### Problem description
Collect every line in the material below that contains the word "Open", treating uppercase and lowercase as different.

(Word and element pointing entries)
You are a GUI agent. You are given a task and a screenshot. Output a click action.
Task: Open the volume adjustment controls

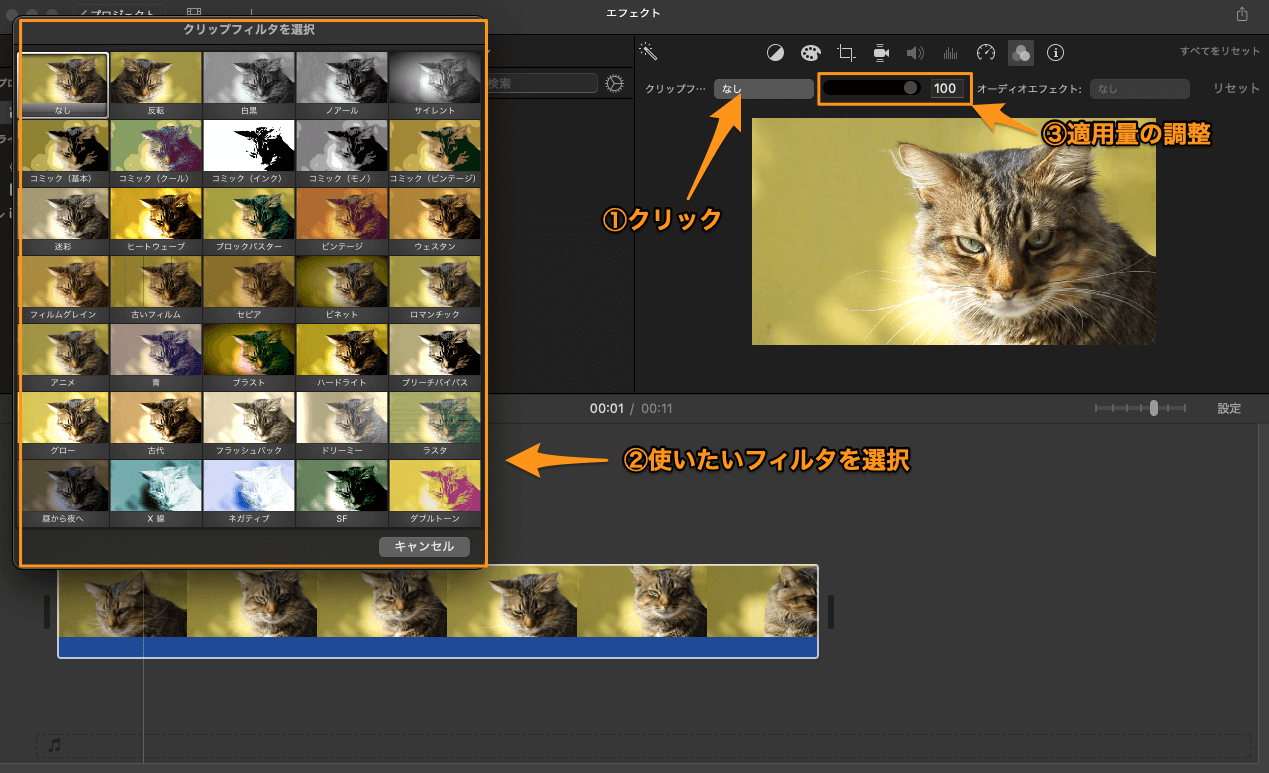[x=915, y=52]
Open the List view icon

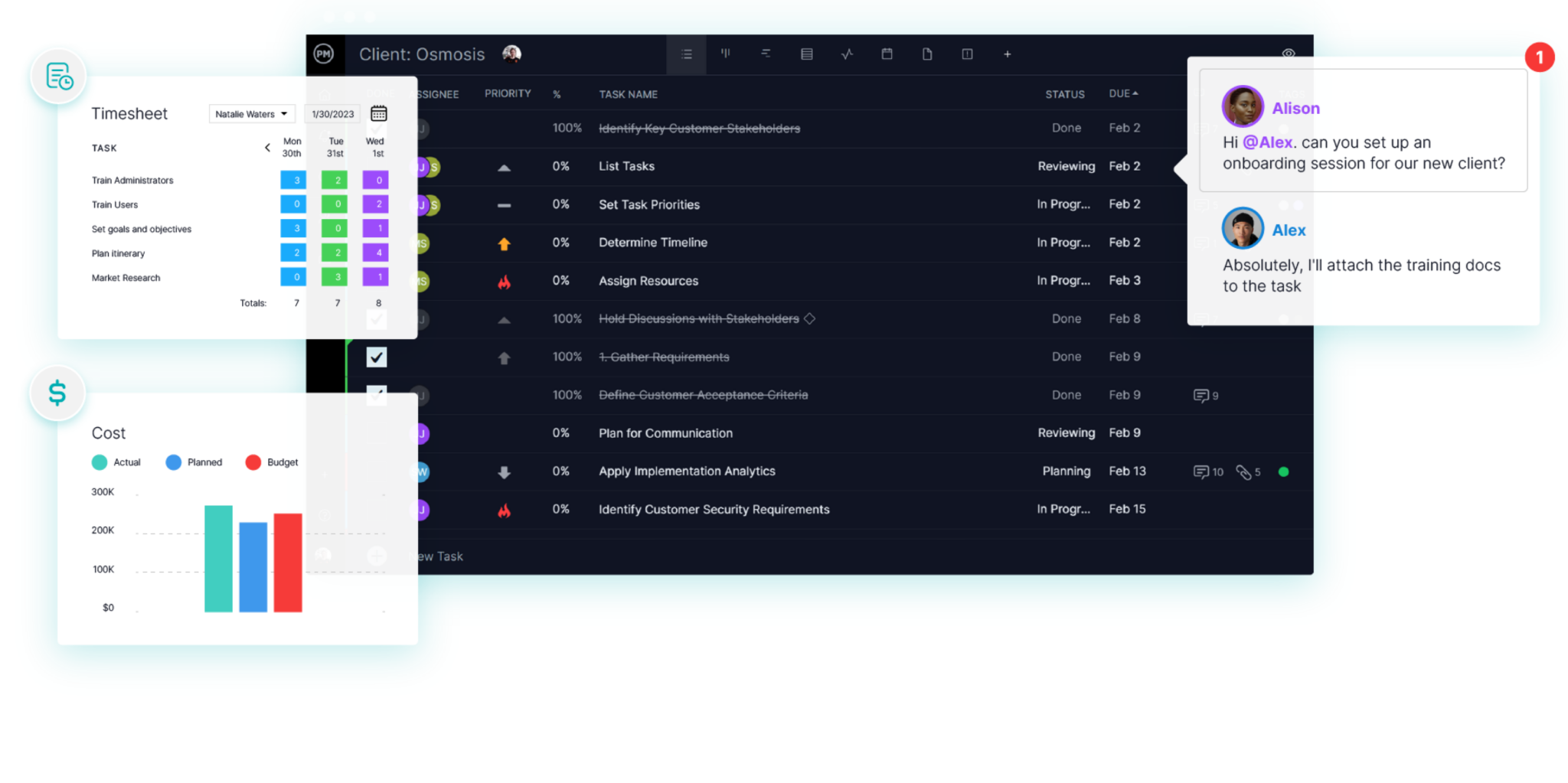point(687,54)
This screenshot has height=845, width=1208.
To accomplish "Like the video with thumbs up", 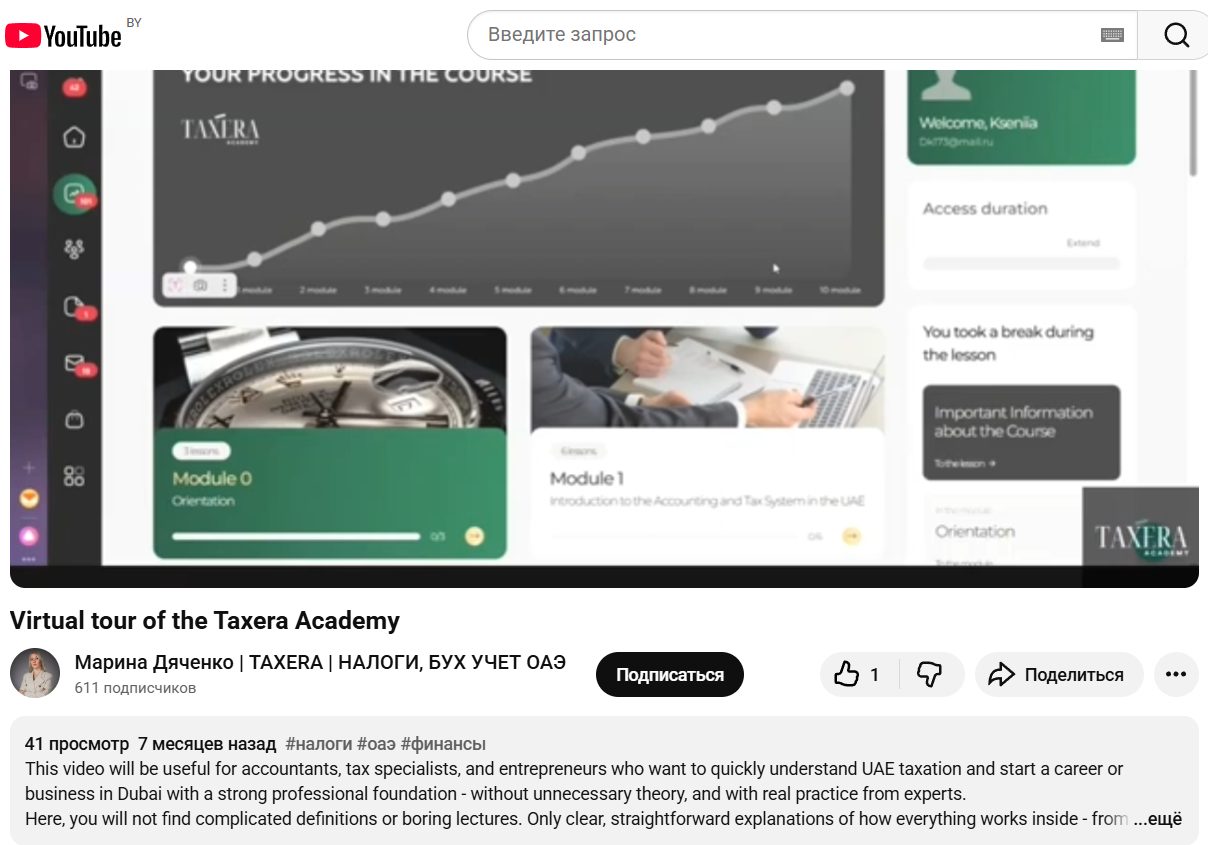I will point(860,675).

### Exercise answer
Task: Open the volume adjustment controls
Open the List view icon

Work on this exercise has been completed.